DIRECTION
Rescale the stretch of data below, from the line containing "The image size is (1385, 868)." through the end of the data, and reproduce only those lines, requests included. Multiply every coordinate in the answers by 0.8 and round to whole numbers with halves rounded up, leave the requests and image sizes as they are, and omit the pictures.

SOURCE MATERIAL

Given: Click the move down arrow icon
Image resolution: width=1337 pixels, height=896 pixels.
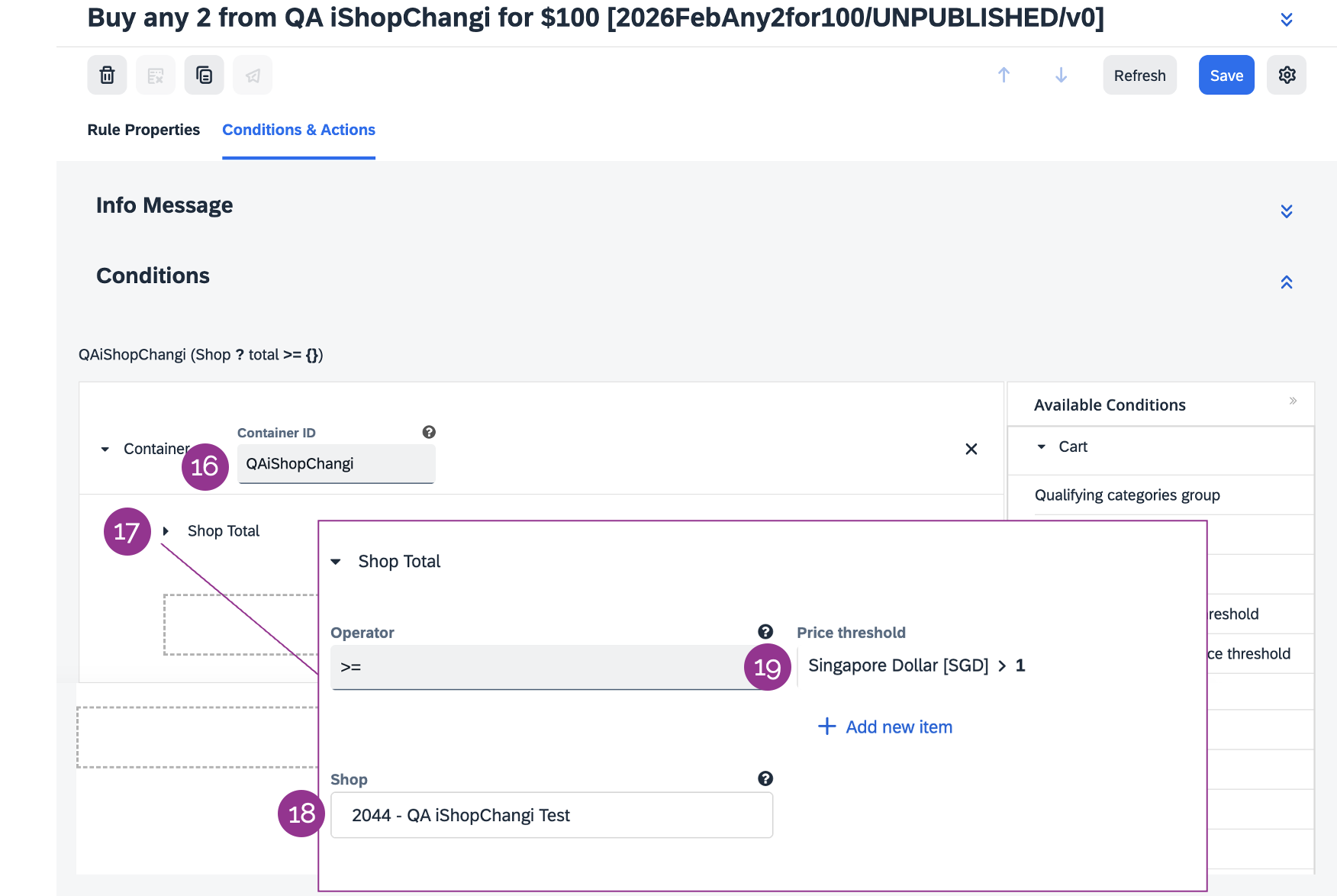Looking at the screenshot, I should [1061, 75].
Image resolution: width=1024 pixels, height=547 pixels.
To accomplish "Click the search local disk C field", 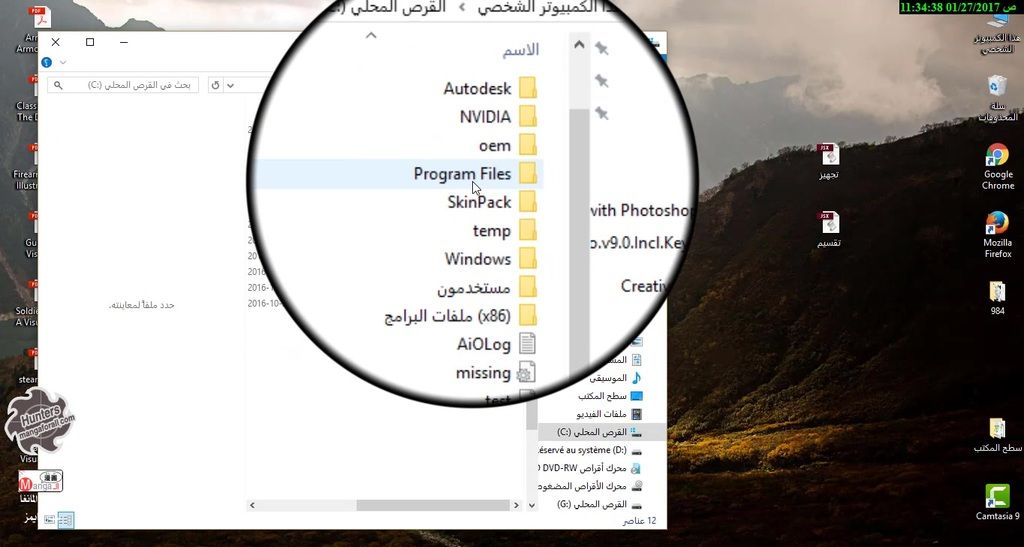I will pos(123,85).
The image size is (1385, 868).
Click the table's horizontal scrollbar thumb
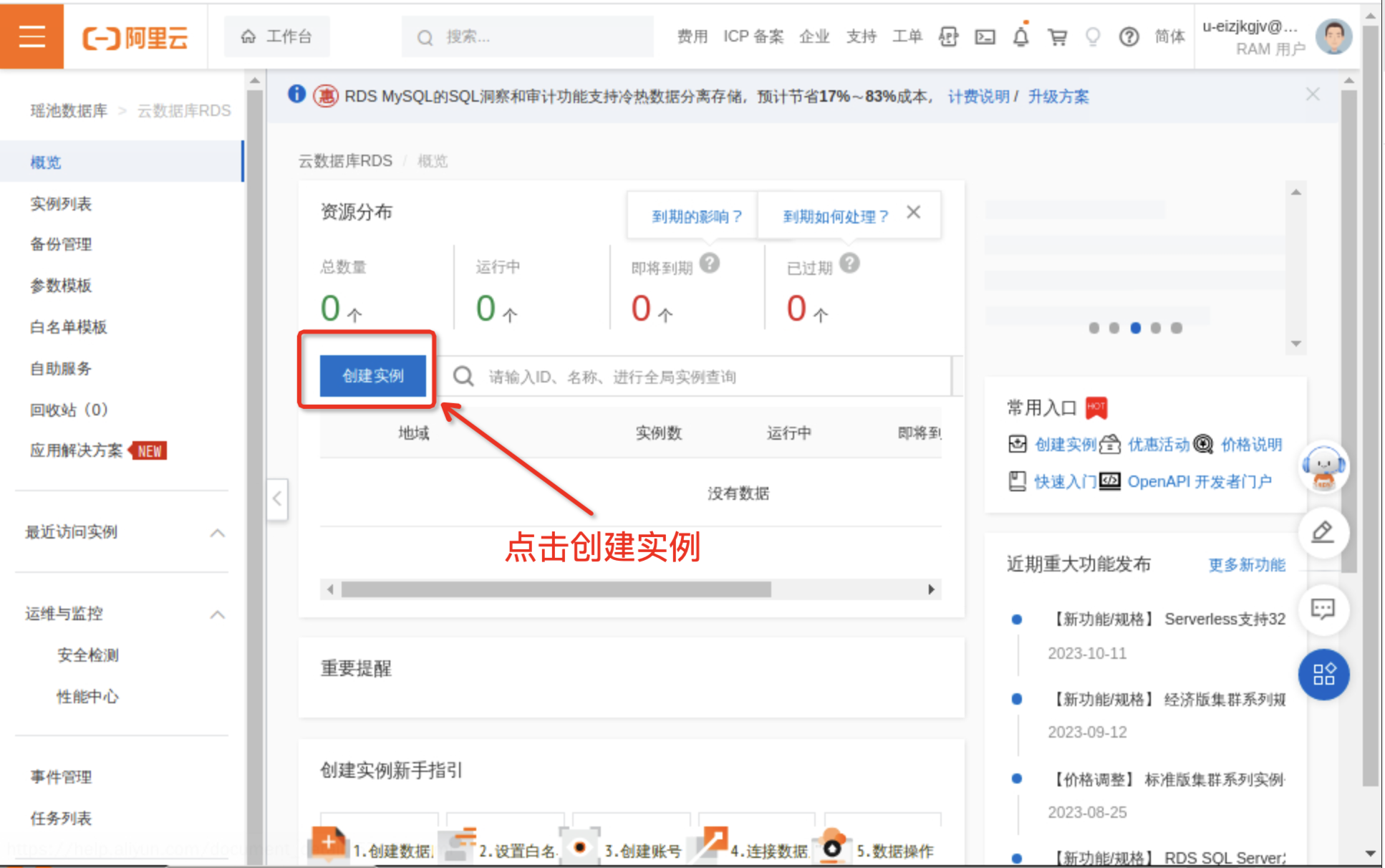(x=556, y=589)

ANSWER
The image size is (1385, 868).
Click the table's horizontal scrollbar thumb
(x=445, y=471)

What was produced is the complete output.